The Hartford Courant
You'd think that being a gorgeous, charming, sophisticated young princess fully accessorized right down to having an adoring, healthy and attentive young king-to-be at one's side would have solved most problems, wouldn't you?
I've had plenty of off-days when any combination of those elements -- gorgeous, charming, king-to-be at my side -- would have gone a long way toward cheering me up.
But we've learned this week that even Kate Middleton isn't enviable -- at least not all the time.
This week's collective cultural copping of a feel has transformed the Duchess of Cambridge into merely a pair of breasts, the holder of the Royal Rack. Gone from sight and sound are the young woman's good works and bon mots; eclipsed are the dazzling smiles and apparently affectionate interactions with her delighted audiences in Britain and abroad.
She's been reduced to a just another girl gone wild, a young woman without a bathing suit top sunning herself on a deck. She could be a Page Three girl from the English tabloids or a cast member from Jersey Shore.
The paparazzi wanted to get those photographs of Middleton because she's "somebody." Yet the effect of being photographed in such a way is to be cut down to size: to be made into "any body," to be made into an object. Finally, it is to be treated like nobody at all: just a pair of breasts and a behind.
Mostly people seemed disappointed that there weren't little crowns on her, or some other distinguishing features. 32B or 32 not to be?
Ask any woman when she was first reduced to body parts -- as if being evaluated by Perdue for sale by the pound -- and she'll tell you. Most of us remember.
Mine was when I was walking home from school by myself in the eighth grade. I was wearing a new pea coat I'd bought with baby-sitting money. This was the early 1970s and I looked more like a stowaway from Palermo than a chorus girl; I looked like the old cartoon character "Dondi" except with longer hair.

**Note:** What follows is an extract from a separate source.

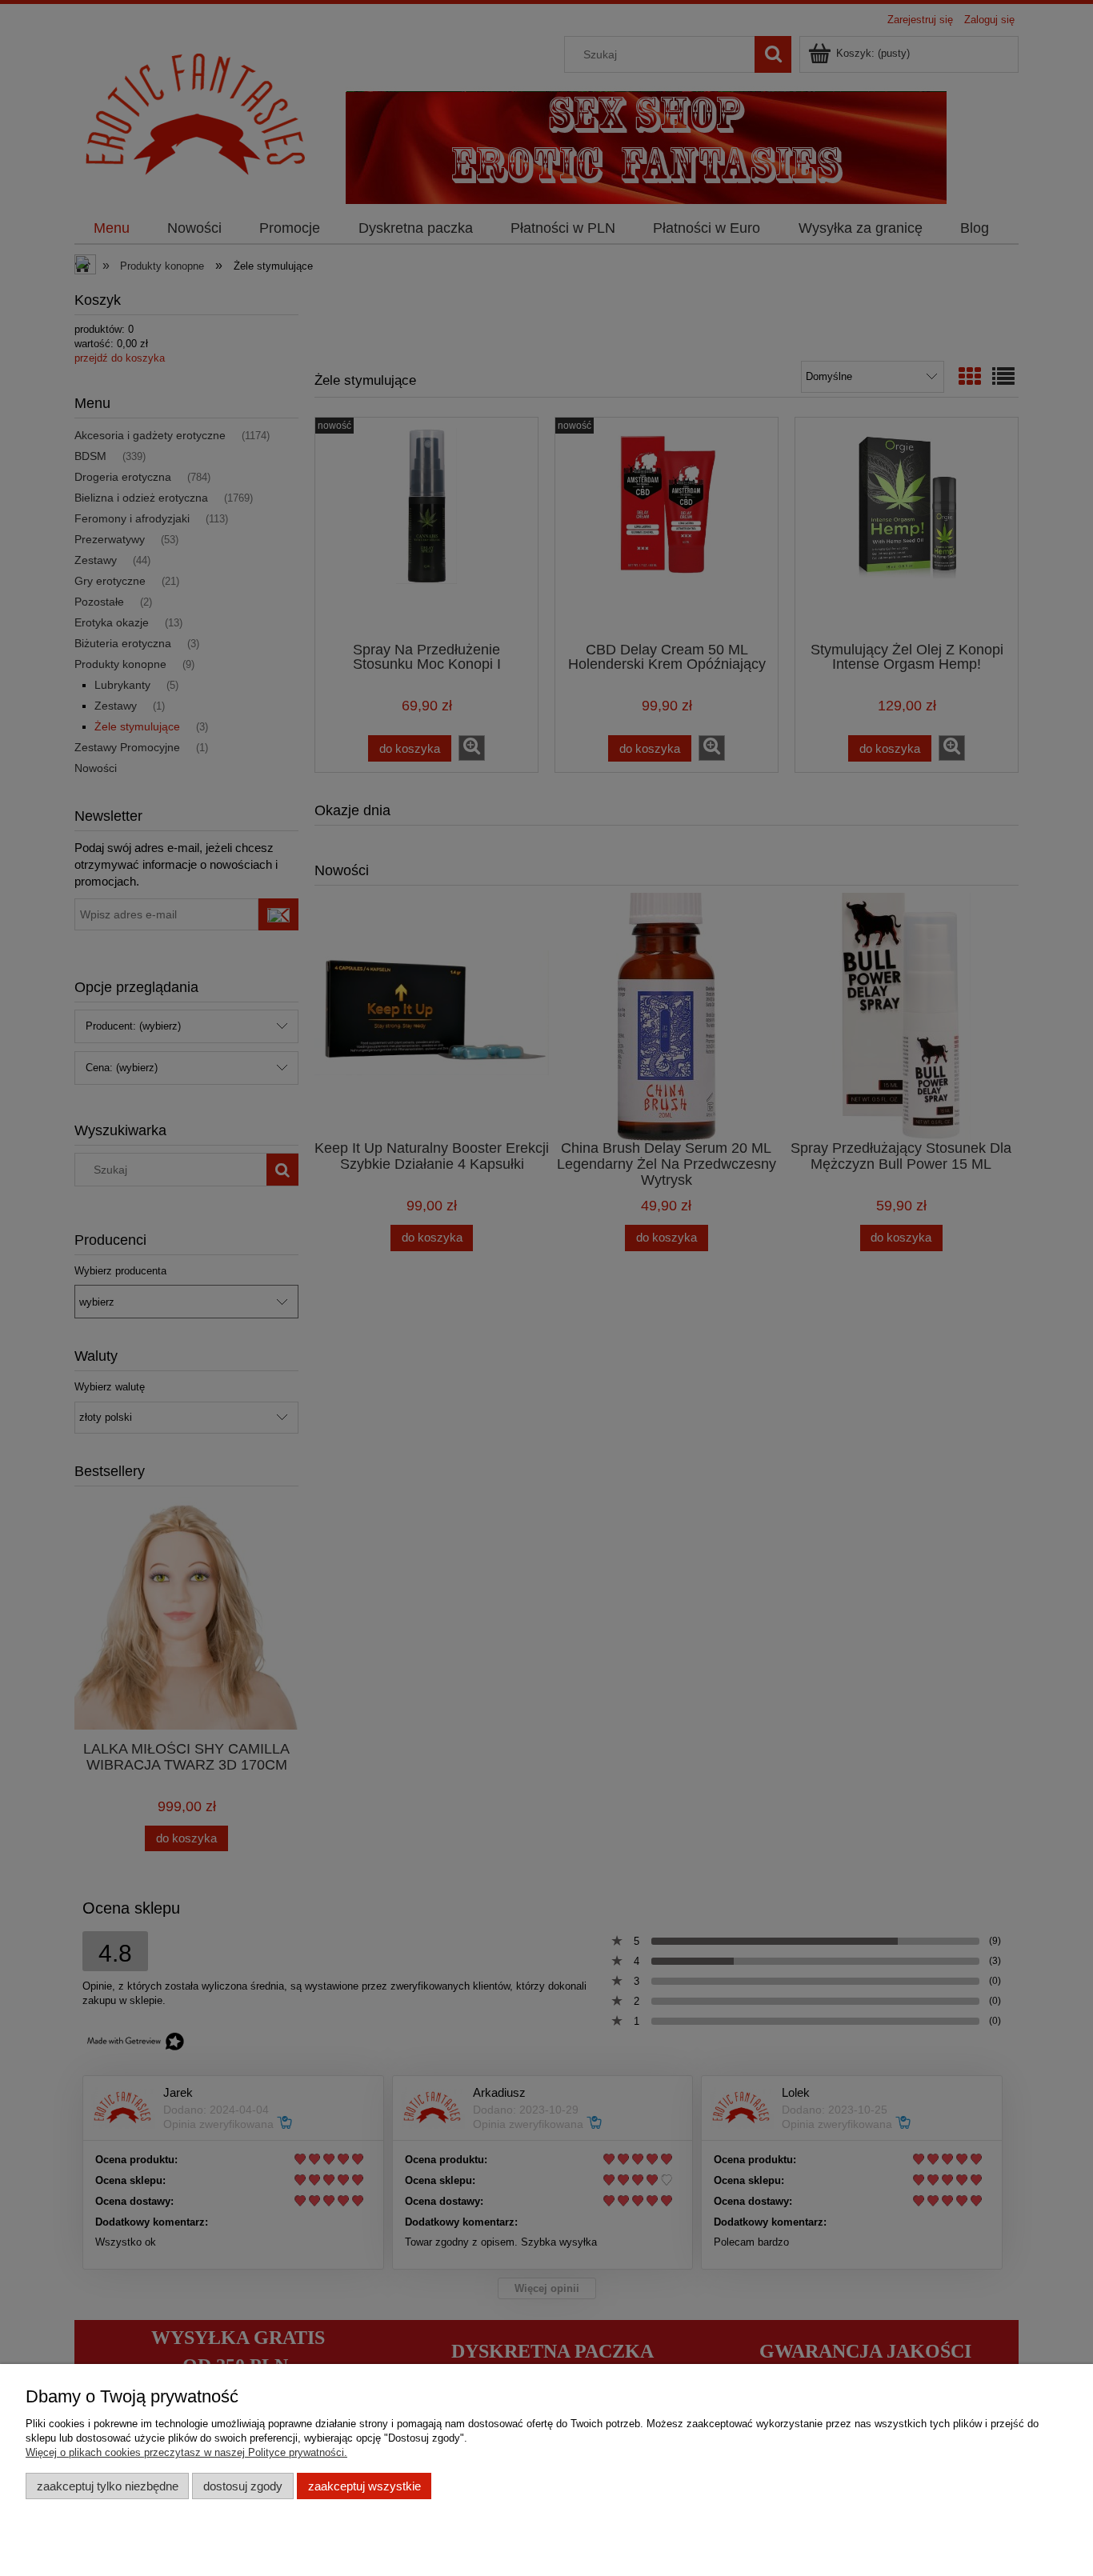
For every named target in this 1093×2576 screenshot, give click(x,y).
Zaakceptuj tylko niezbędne (107, 2486)
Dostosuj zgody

Whether it was the hair or the coat, it was enough to get me noticed by a Monte Carlo filled with high school guys who drove by and shouted really dirty stuff. Really. Dirty.
I was deeply ashamed of myself. And that's the part that still gets me: I didn't do anything. Why should I have been embarrassed? The guys were the morons. They were the ones engaged in nasty behavior. If their mothers heard what they said, they would have hit them over the head with frying pans -- and not just once.
But instead I was the one who slunk down, red-faced, hating my new jacket.
Some of Middleton's critics argue that, as a royal supported by the state, she should have known better than to reveal her naughty bits except indoors with the blackout curtains drawn, as if she were living in during the Blitz. Or under Shariah law, perhaps.
But of what, exactly, is Middleton meant to be ashamed? Is she being punished for making us want to look at her? C'mon, she's one of the most photographed women in the world. She's not some poor girl with low self-esteem who misjudged how to become popular and removed her top for Twitter.
Nor is the princess hoisting up a frothing pint of Whitbread and flinging her breasts into the camera as if proclaiming "Oyik! These belong to Britain!"
The photographs of Middleton are pretty far from lascivious. They have all the illicit sexuality of the puppy tugging at the bathing suit bottom of the 4-year-old in the Coppertone ad. Sure, you can make that image erotic if you choose, but if you do, you're probably already on the predator's list and have other stuff to worry about.
One thing Middleton -- or any other woman -- shouldn't have to worry about in the 21st century is being ashamed of herself for having a body. Just shout "Honi soit qui mal y pense," that phrase on Great Britain's royal coat of arms meaning "You've got the problem, buddy, not me" whenever the paparazzi, or guys in Monte Carlos, go by.